Answering a question with an implicit answer; a recollection.

It is safe to assert that I have grown up with, if not actually within, the internet. Like my earliest memories of life, my earliest memories of it are ill-formed and without any particular narrative. In elementary school, my class was walked through the process of acquiring an email address. The rationale for the then-novel exercise was that we would use our creatively chosen (read: ridiculous) "@hotmail.com" addresses to turn in electronic homework. In the neighbourhood of 8-10 years old at this time and with a level of web naivete (indeed, naivete in general!) which may be approaching extinction barely more than a decade later, myself and my colleagues rapidly fell prey to the most primal of internet predators; the chain letter. Complete with some of the most ruthless child-centric invocations for propagation (impending death, death of parents, siblings, animals, etc.), it was disturbingly contagious. As I recall with, no doubt, some embellishment, inboxes swelled to capacity as the exponential growth of asexually reproducing electronic messages overcame our essentially closed (save for probably a critical leak!) system of 20-30 children. Even as a child, I was begrudged to admit that the teacher's last-ditch effort to save our early e-lives was a comfort. Now I look back on her promise to save us from the chain letter's threats of death and destruction as as much a keen attempt to cure the epidemic using the same emotional and outlandish claims in reciprocation as it was the last gasp of a failed effort. We, the internet and I, have aged and grown in complexity (notice the purposeful avoidance of "matured")  but I would be hard-pressed to say the song does not remain the same.
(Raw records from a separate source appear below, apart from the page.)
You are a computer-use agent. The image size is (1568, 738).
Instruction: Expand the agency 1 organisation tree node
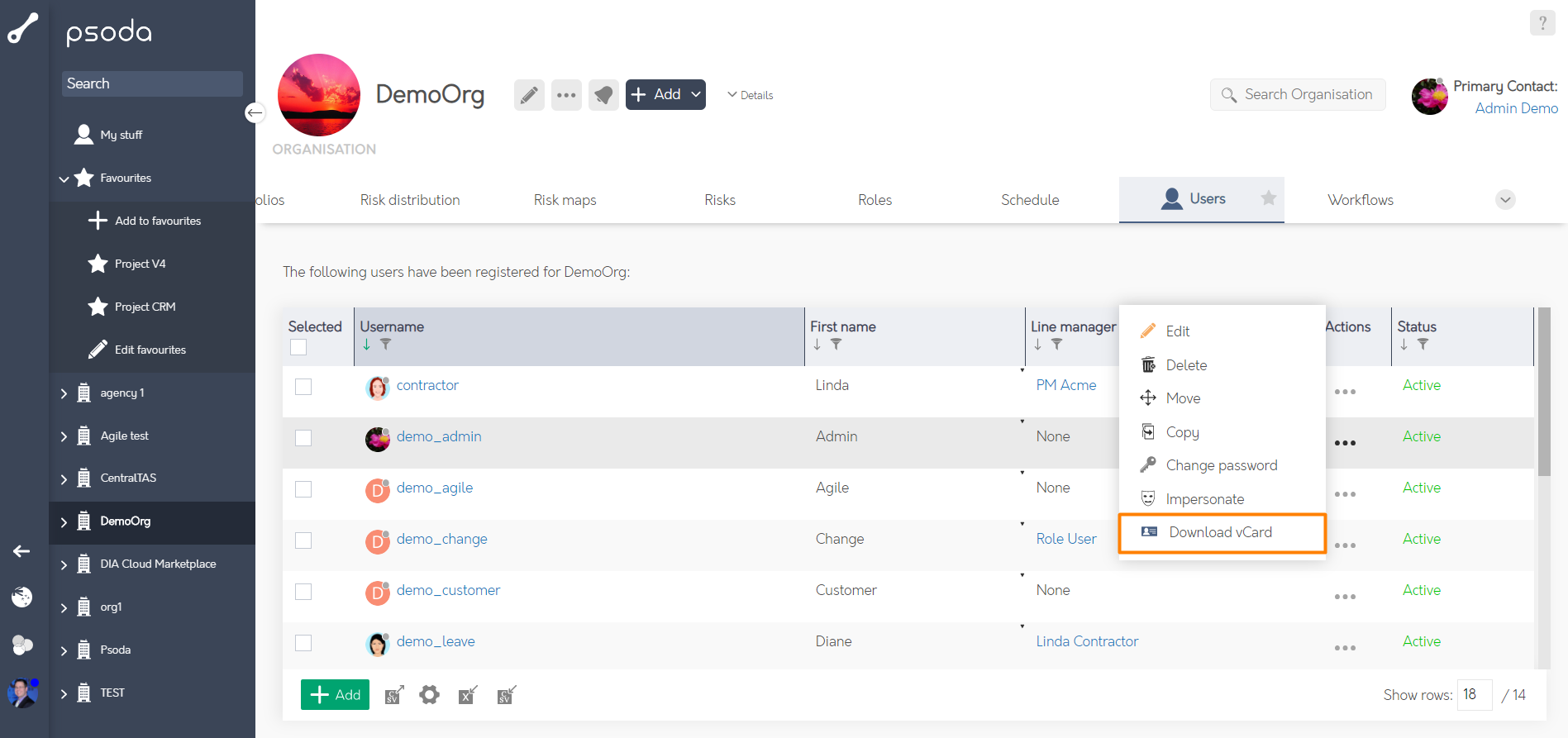coord(64,393)

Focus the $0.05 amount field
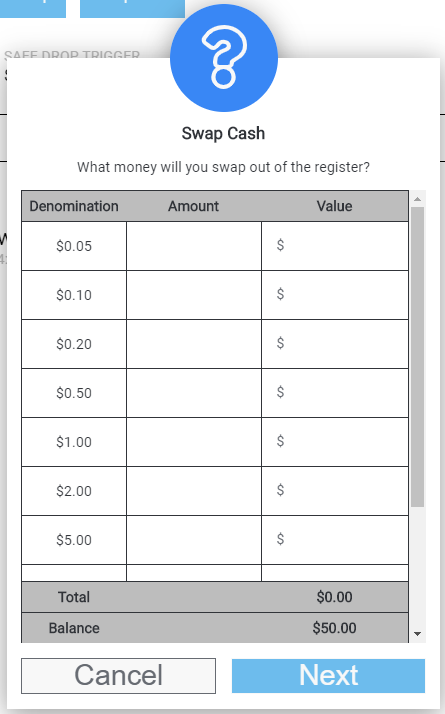pyautogui.click(x=194, y=246)
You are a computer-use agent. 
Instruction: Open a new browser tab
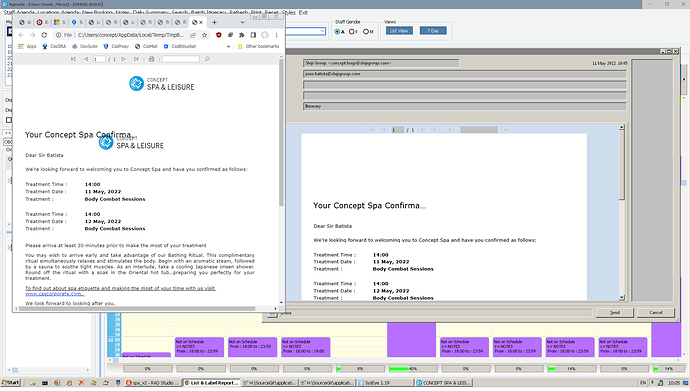[214, 22]
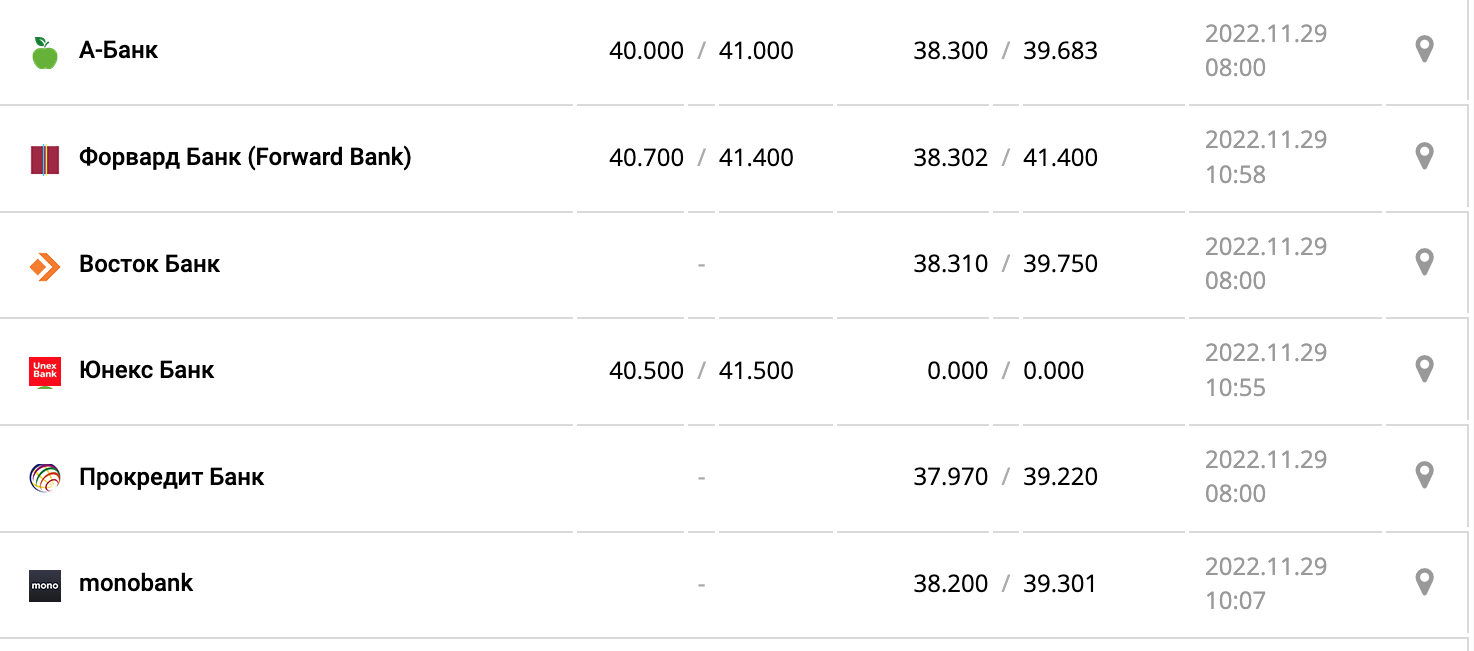1474x651 pixels.
Task: Show Восток Банк location via pin icon
Action: coord(1425,262)
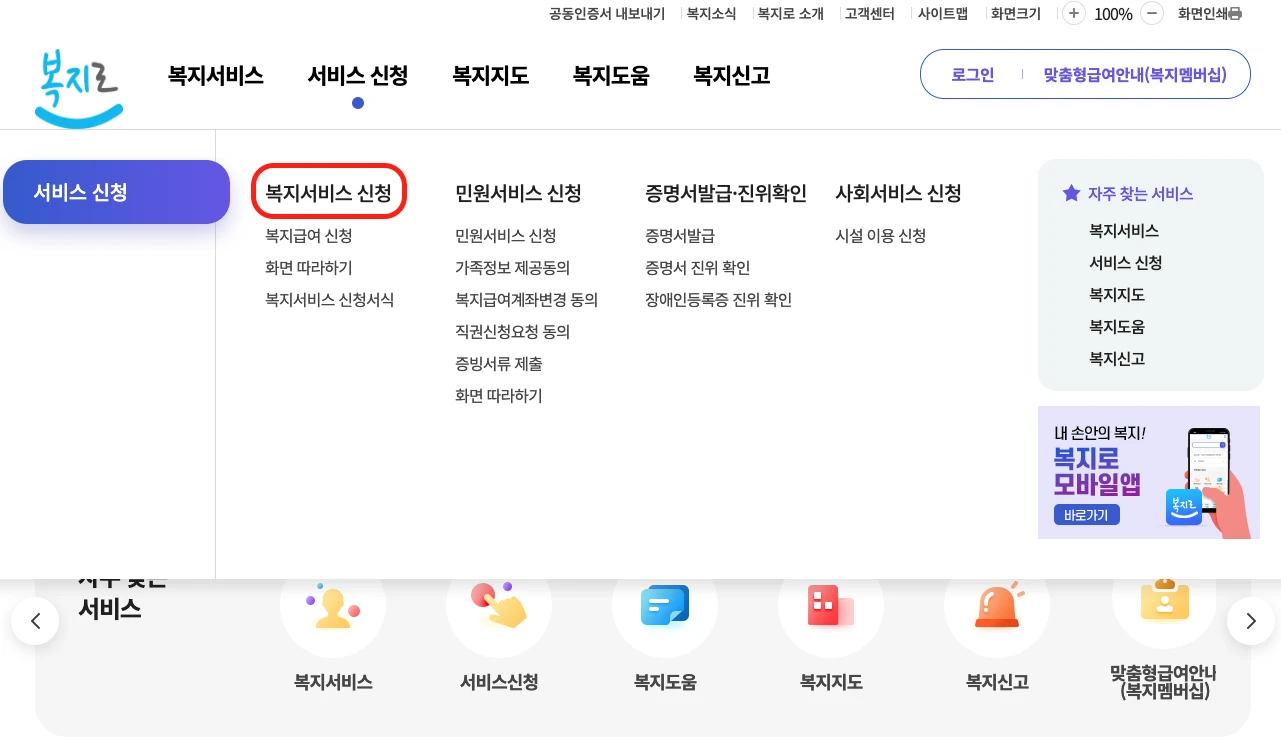Click 공동인증서 내보내기 in the top bar
The width and height of the screenshot is (1281, 747).
pos(606,14)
Like this, but with more chain letter

Onward from that Lord of the Flies of the fledgling internet era, the next episode is less ripe for analogy with any classical morality piece and that is precisely the important point. Whereas chain letters have been successfully spread in the pre-internet era, Napster hid the mechanics of early file sharing in a veil of simplicity and an overwhelming abundance of free music. Surely piracy has been present before, even to children, with all the same moral ambiguity and controversy. Although it may have an apt place in a cycle of piracy and avenues for controversial and variously unpaid or "mis-paid" distribution schemes, Napster is perhaps the definitive, the resonant entry in this cycle. As has come to be a rule with the internet, ease of use and ease of distribution make moral ambiguities like the one posed by Napster especially ambiguous. Not only can something become rapidly mainstream but it can do so without any particular requirement for an understanding participant. It was not until I had already grown very attached, along with many of my colleagues in elementary school, to this new convenient musical distribution service that I even began to comprehend how the files were being proliferated and consider whether this was ethical. And to this, add anonymity and ubiquity. Then, as has become more clear in the evolution of the internet, add that the internet has become such a presence as to really and truly change the content of this and other debates. The accessibility and ubiquity of information, indeed of everything "not physical", non-negligibly changes it.

Napster 

But Napster was just a microcosm of the internet. At the same time, families were bringing the internet into their homes with no apparent conception of the vastness, the moral ambiguities, the  hearts of darkness and frustratingly beautiful potential it represented. Parents take their kids to the supermarket and watch them clamour over the candy and potato chips. On the internet, which is the essentially unsupervised (regardless of attempts one way or another) supermarket for literally everything else, pornography, piracy and profanity are potato chips. It is marvellous to think how thick the skin of the mind must be, now that we have grown up with the internet and borne witness to the darkest hearts and most ridiculous corners of humanity from, in all likelihood, the family living room. It is precisely this diversity and scope of morality and content that, far more accessible than potato chips from the corner store, makes it such an enigmatic behemoth. It is an extraordinary thing, as much as anything because it is so increasingly and actually ordinary. And to use but a single digital potato crisp, it is nothing if not really fucked up.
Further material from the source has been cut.